TÂCHE 1
Recopiez le passage de l'article sur l'euthanasie qui commence à « Le droit à mourir ou » et se termine à « l’euthanasie en Europe. », en remplaçant « pays » par « États ».
TÂCHE 2
D'après l'article sur l'euthanasie, de quelle maladie Mme Pretty était-elle atteinte ?

Le droit à mourir ou le droit à vivre ?
Épisode 4/6
Dans les trois derniers articles, je vous ai présenté les 4 pays qui ont légiféré sur l’euthanasie et/ou le suicide assisté depuis plus de 10 ans, par dépénalisation ou légalisation.
Nous allons maintenant voir ce qui se passe chez nos voisins européens. A la fin de cet article, vous aurez donc une idée globale de la législation sur le suicide assisté et l’euthanasie en Europe.
En France, nous entendons souvent dans les débats que nous avons un « train de retard » par rapport aux autres pays sur la législation concernant l’euthanasie, mais est-ce vraiment le cas ?
Sommes-nous vraiment les derniers à réfléchir avant de proposer une loi sur le sujet ? Vous serez certainement surpris de ce qui va suivre.
Si vous n’avez pas lu les trois derniers articles, je vous propose de les découvrir ici, afin de suivre la chronologie des réflexions que permet la publication de cette série d’articles ☺
La Belgique
La suisse
Les Pays-Bas et le Luxembourg
Dans un premier temps, il est important de souligner que l’Union Européenne est plutôt silencieuse sur cette question. J’ai retrouvé quasiment aucun texte qui pouvait témoigner de l’engagement à la réflexion sur l’euthanasie et/ou le suicide assisté en Europe. Chaque pays est encore très indépendant pour traiter de ce sujet à l’intérieur de ses frontières.
La preuve en est que dans l’affaire « Pretty », qui opposait une dame atteinte d’une sclérose latérale amyotrophique (SLA) au Royaume-Uni, la cour de Strasbourg n’a pas condamné le Royaume-Uni d’avoir interdit la requête de suicide assisté de Mme PRETTY. Pour mémo, elle avait demandé au nom de l’article 2 de la Convention Européenne des droits de l’homme, le droit de mourir dignement en demandant une aide médicale à mourir. Le refus s’est basé sur l’argumentaire que le droit à mourir n’est pas l’inverse du droit à la vie. La cour a donc renvoyé au Royaume-Uni et aux États membres, le soin d’encadrer la fin de vie. Mme Pretty n’a donc pas eu accès au l’aide médicale à mourir.

(Entrées de la collection)

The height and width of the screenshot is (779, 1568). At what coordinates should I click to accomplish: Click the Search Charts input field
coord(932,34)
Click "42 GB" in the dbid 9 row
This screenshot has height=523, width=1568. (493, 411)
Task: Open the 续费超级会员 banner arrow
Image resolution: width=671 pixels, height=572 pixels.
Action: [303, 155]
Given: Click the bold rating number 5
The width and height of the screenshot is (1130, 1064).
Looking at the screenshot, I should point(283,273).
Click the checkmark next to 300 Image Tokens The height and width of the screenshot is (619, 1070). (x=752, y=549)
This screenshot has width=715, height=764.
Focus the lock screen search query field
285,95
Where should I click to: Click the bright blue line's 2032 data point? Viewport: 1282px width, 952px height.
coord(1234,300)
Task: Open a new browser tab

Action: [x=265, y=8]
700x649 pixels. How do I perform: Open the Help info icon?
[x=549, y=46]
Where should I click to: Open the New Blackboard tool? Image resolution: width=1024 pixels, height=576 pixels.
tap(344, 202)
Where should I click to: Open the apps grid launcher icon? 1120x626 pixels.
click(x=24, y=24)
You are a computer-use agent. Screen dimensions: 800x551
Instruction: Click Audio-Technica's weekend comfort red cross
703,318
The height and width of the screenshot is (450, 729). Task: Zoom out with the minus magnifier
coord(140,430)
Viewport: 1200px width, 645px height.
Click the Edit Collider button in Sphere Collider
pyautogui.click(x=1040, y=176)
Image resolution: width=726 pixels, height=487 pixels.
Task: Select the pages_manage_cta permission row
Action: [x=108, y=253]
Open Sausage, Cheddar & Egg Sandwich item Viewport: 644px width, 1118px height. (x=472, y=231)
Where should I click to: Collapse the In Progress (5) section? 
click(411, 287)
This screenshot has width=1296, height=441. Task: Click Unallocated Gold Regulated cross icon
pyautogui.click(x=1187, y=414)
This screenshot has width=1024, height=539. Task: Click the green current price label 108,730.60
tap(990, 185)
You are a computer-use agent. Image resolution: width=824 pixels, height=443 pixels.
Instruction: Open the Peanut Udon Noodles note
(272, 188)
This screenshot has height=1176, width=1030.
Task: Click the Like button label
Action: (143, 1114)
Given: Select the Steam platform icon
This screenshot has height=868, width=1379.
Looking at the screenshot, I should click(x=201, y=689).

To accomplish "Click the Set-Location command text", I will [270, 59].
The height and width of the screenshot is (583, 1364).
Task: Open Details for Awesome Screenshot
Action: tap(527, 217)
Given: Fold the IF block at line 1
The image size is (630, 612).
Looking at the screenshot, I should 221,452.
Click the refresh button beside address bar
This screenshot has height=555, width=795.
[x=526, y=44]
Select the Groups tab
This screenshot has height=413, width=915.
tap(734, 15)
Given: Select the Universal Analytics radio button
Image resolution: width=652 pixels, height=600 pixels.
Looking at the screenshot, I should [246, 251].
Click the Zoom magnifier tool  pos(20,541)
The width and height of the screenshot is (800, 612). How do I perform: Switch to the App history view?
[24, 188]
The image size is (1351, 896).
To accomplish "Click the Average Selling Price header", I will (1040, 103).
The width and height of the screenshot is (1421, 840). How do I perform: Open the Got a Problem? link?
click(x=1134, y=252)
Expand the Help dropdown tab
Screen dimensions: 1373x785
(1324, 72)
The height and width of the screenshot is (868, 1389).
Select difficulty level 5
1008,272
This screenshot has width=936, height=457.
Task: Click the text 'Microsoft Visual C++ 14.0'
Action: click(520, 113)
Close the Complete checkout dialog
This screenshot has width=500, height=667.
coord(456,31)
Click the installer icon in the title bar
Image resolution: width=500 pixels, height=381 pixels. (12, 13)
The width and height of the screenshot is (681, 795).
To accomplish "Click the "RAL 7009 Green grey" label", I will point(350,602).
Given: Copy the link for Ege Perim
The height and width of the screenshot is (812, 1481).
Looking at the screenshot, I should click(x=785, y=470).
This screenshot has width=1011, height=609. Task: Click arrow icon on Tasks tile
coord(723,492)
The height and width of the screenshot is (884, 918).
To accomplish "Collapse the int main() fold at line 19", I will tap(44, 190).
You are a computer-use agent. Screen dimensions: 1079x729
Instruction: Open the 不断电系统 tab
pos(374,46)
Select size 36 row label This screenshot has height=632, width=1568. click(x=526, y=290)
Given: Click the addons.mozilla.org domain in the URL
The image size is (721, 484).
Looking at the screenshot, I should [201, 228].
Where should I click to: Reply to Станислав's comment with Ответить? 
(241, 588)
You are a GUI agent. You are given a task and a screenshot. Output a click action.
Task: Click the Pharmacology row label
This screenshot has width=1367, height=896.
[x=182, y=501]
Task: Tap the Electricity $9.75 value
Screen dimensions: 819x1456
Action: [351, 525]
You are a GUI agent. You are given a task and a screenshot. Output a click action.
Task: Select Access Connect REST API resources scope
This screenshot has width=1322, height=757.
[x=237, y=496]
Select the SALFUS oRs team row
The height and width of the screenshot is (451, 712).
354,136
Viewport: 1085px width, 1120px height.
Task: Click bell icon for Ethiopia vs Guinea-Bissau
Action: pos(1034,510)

SOLUTION 1
Le droit à mourir ou le droit à vivre ?
Épisode 4/6
Dans les trois derniers articles, je vous ai présenté les 4 États qui ont légiféré sur l’euthanasie et/ou le suicide assisté depuis plus de 10 ans, par dépénalisation ou légalisation.
Nous allons maintenant voir ce qui se passe chez nos voisins européens. A la fin de cet article, vous aurez donc une idée globale de la législation sur le suicide assisté et l’euthanasie en Europe.

SOLUTION 2
Elle était atteinte d'une sclérose latérale amyotrophique (SLA).